--- BEGIN ---

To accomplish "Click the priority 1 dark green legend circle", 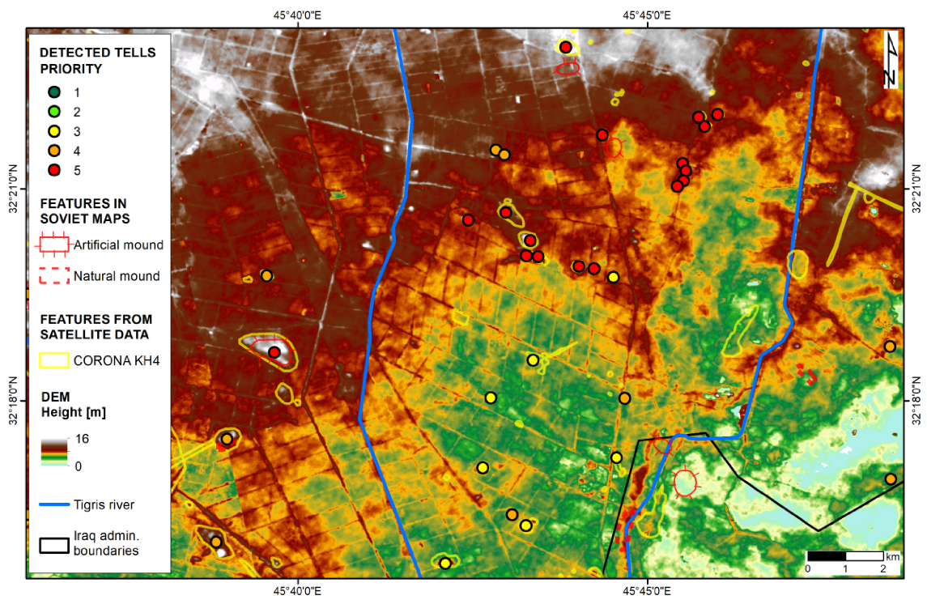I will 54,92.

--- END ---
--- BEGIN ---

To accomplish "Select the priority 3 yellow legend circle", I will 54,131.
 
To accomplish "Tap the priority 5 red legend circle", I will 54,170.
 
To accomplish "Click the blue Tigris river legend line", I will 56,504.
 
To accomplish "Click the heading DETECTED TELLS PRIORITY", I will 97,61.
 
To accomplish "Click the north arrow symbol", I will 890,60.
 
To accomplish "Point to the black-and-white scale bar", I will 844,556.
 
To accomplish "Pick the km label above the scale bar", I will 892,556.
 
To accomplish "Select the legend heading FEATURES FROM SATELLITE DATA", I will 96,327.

--- END ---

Copy the items word for word, starting at the line that contains "I will 54,131." and ending at the line that contains "I will 96,327.", with both of those lines included.

To accomplish "Select the priority 3 yellow legend circle", I will 54,131.
 
To accomplish "Tap the priority 5 red legend circle", I will 54,170.
 
To accomplish "Click the blue Tigris river legend line", I will 56,504.
 
To accomplish "Click the heading DETECTED TELLS PRIORITY", I will 97,61.
 
To accomplish "Click the north arrow symbol", I will 890,60.
 
To accomplish "Point to the black-and-white scale bar", I will 844,556.
 
To accomplish "Pick the km label above the scale bar", I will 892,556.
 
To accomplish "Select the legend heading FEATURES FROM SATELLITE DATA", I will 96,327.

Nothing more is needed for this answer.